Work instructions: Could you restate word for word the lines running from the one with "You are a GUI" to the end of the data, both ends included, but without pictures?

Dataset records:
-- -- --

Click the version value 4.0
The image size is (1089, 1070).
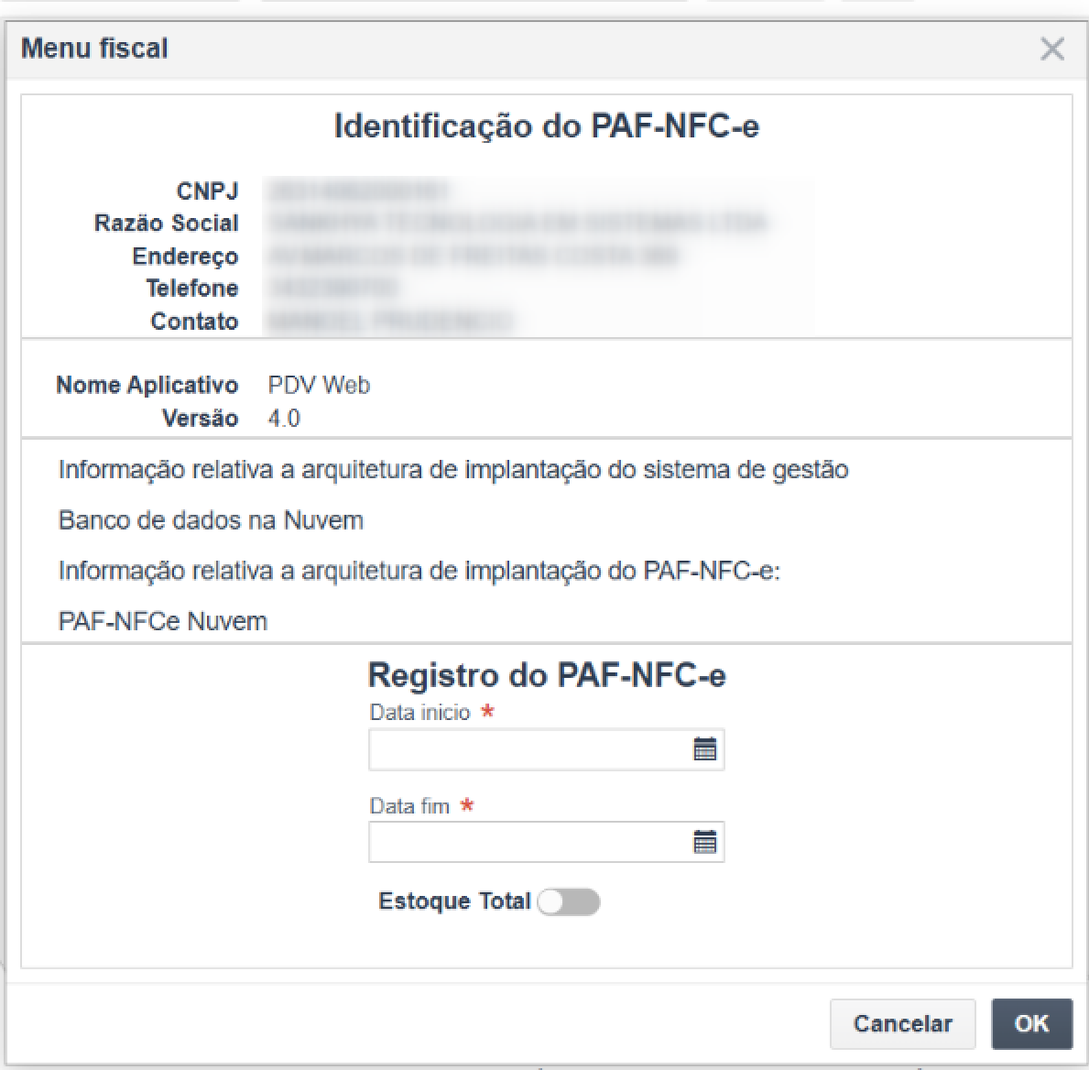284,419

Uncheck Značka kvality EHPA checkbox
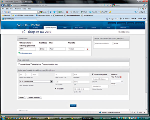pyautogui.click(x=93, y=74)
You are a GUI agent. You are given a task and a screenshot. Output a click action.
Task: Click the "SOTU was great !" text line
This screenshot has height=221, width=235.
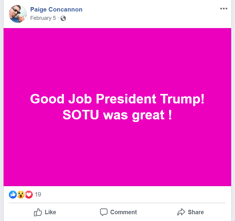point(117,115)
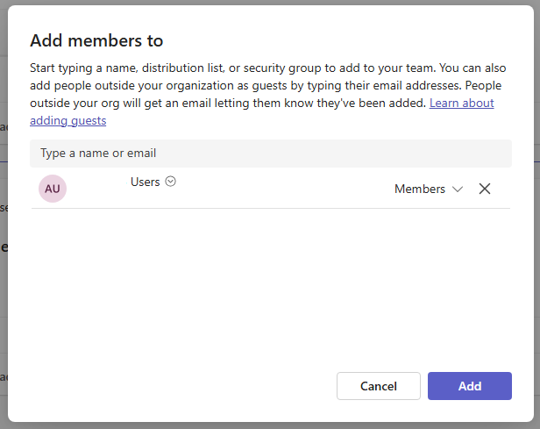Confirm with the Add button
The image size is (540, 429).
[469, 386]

-- -- --

Exercise answer:
You are a GUI agent. You are given a task and a screenshot. Output a click action.
Task: Click the "SOTU was great !" text line
This screenshot has height=221, width=235.
point(117,115)
Confirm with the Add button
The image size is (540, 429).
[469, 386]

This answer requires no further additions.